2. Visione del massacro Bheur: il bersaglio è immediatamente frightened dalle visioni di una
megera Bheur che banchetta con il suo cadavere. La fonte della paura è considerata
l’utilizzatore di Blaskaldr. All’inizio del suo turno, il bersaglio subisce 2d10 danni psichici. Al
termine del suo turno, il bersaglio può effettuare un tiro salvezza su Saggezza (DC
8+prof+CHA+2) per liberarsi dagli effetti di questo dardo. In caso di fallimento di 5 punti o
più, il bersaglio è sopraffatto e rimane stordito fino alla fine del suo prossimo turno,
quando potrà riprovare il tiro salvezza.
3. Brivido del Ghiaccio: il bersaglio viene investito da una bufera di aria gelida e scaglie di
ghiaccio che lo accecano temporaneamente, infliggendo all’istante 2d8 danni da freddo.

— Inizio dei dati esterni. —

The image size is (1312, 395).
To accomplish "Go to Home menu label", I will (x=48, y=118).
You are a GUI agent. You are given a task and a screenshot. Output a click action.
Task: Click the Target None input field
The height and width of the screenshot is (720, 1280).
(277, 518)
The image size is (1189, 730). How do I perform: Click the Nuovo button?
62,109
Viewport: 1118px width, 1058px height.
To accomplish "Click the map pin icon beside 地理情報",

L’area entro 3m dal bersaglio diventa terreno difficoltoso, e tutte le creature che iniziano il
turno nell’area o vi entrano per la prima volta in un turno subiscono 2d8 danni da freddo e
sono accecate finché non escono. Se il bersaglio si muove, la tempesta lo segue. Il bersaglio
può tentare di rimuovere il dardo con un’azione, superando una prova di Forza (DC
8+prof+CHA). In caso di successo, la magia del dardo svanisce e la tempesta si quieta dopo
un grido assordante. Il terreno difficoltoso nell’ultima posizione del dardo svanisce all’inizio
del successivo turno del bersaglio.
4. Richiamo del Sangue: il bersaglio inizia a sanguinare copiosamente da tutte le ferite mentre
la magia delle megere del sangue fa presa sul corpo. Subisce 2d6 danni necrotici mentre la
sua bocca si riempie del suo stesso sangue, impedendogli di parlare o utilizzare
componenti verbali. I suoi occhi lacrimano sangue, conferendo svantaggio a tutte le prove
basate sulla vista e a tutti i tiri per colpire. Il battito del cuore accelera producendo un
suono che lo assorda. Alla fine di ogni turno, il bersaglio subisce 2d6 danni necrotici e può
tentare un tiro salvezza su Costituzione (DC 8+prof+CHA+2) per annullare l’effetto. In caso
di fallimento di 5 punti o più, subisce 4d6 danni necrotici addizionali.

Puoi utilizzare questa capacità una volta, e recuperi gli usi al termine di un riposo lungo. Una volta
al giorno puoi recupera un uso di questa capacità al termine di un riposo breve.